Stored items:
------------

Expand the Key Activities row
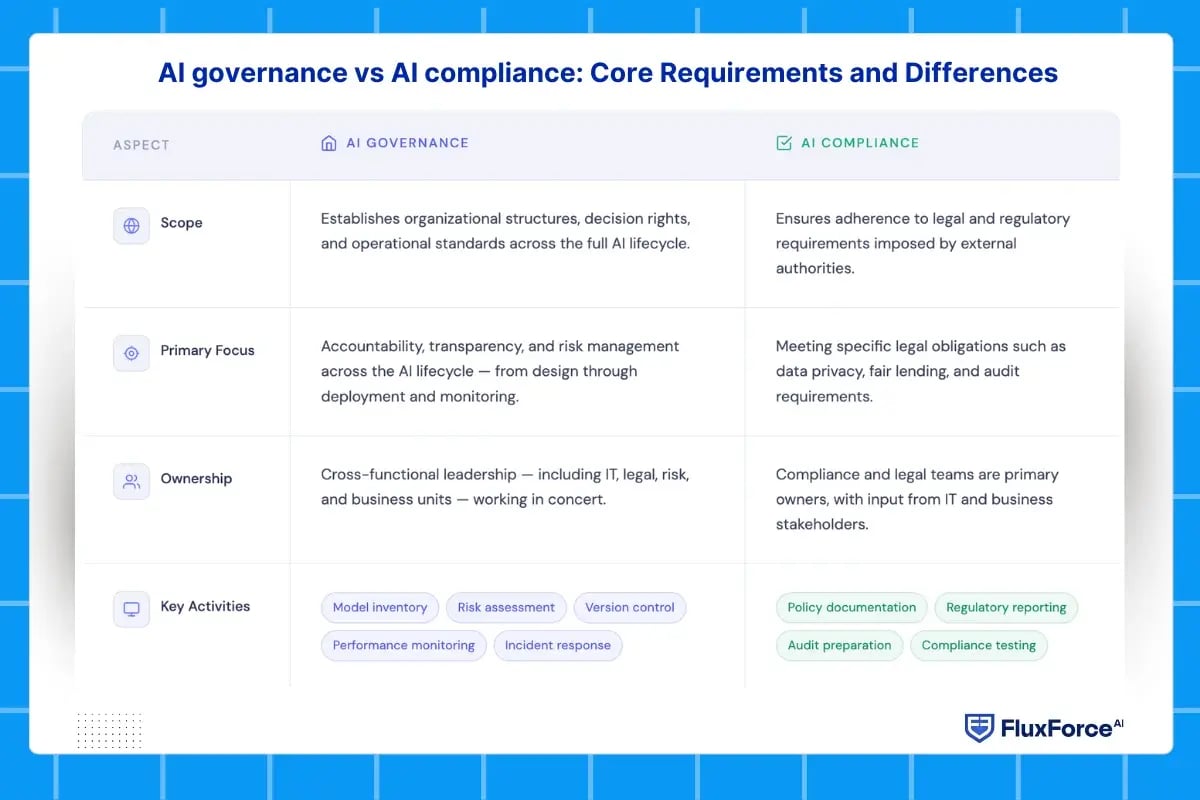 click(204, 606)
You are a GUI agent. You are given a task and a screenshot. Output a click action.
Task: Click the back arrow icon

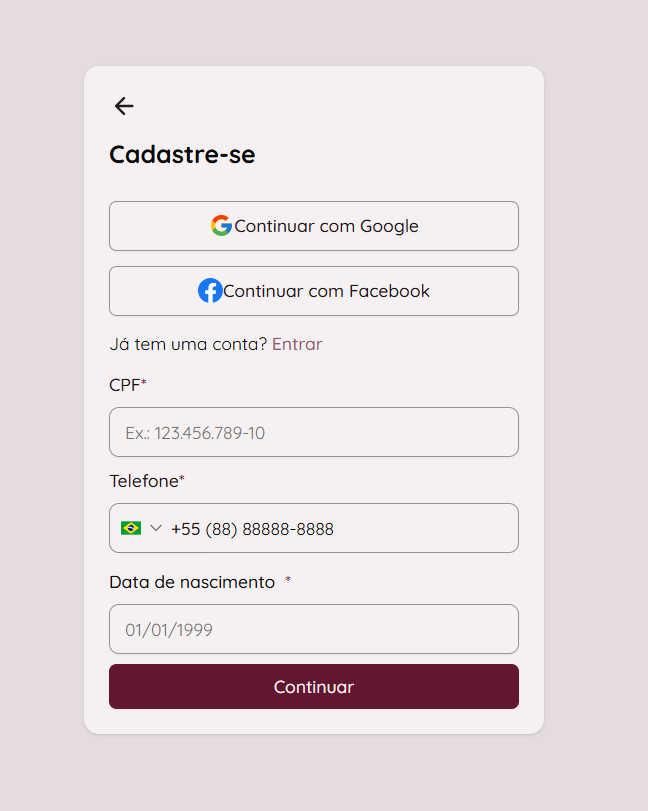(124, 106)
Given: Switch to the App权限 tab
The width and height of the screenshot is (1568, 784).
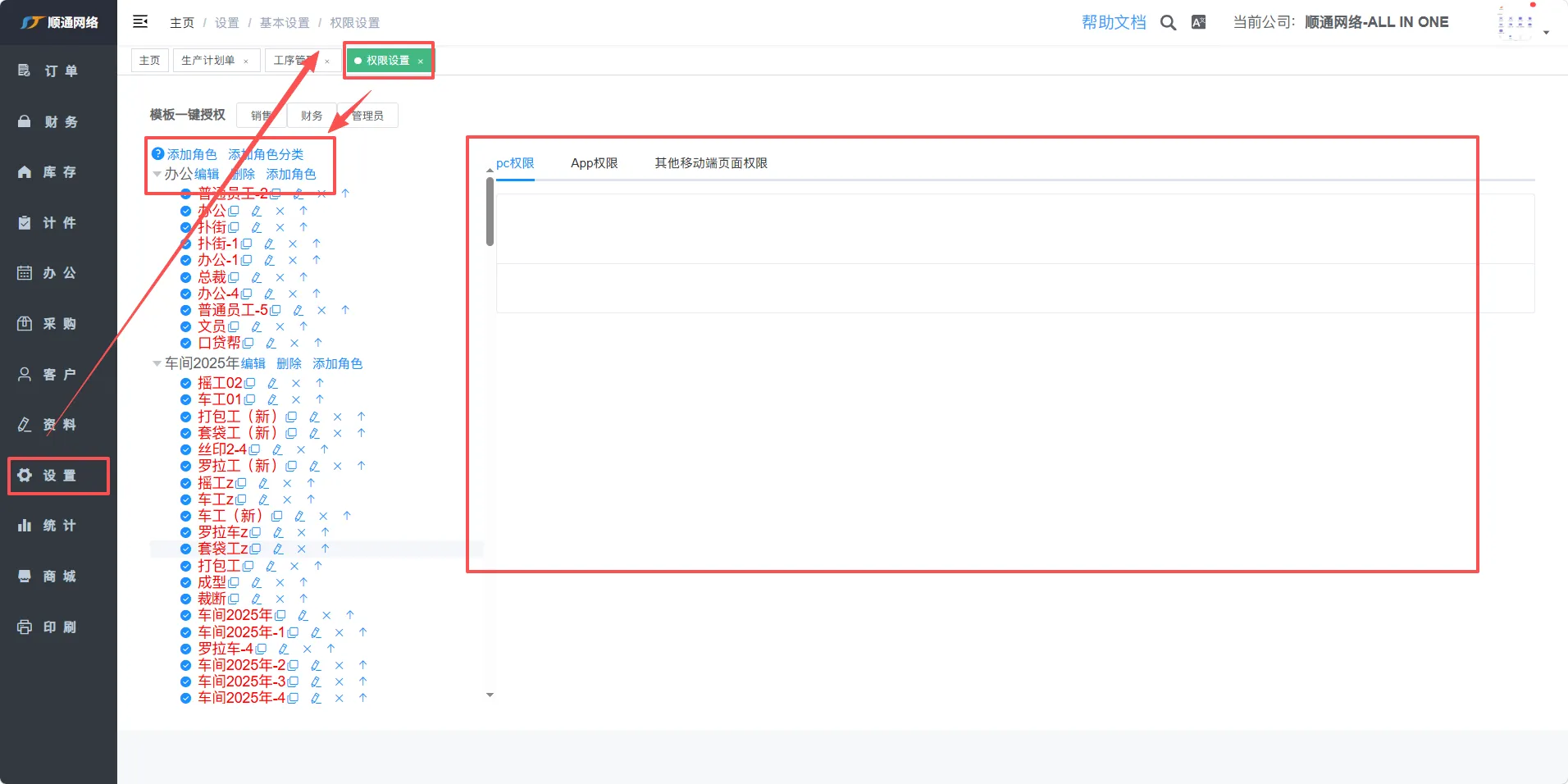Looking at the screenshot, I should tap(594, 163).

------------

**WHAT THIS TASK INVOLVES:**
Do not include pictures. Copy only the lines running from the line with "The width and" through the last line of the records, exactly as they appear.

**FINISHED TASK:**
The width and height of the screenshot is (1568, 784).
Looking at the screenshot, I should tap(594, 163).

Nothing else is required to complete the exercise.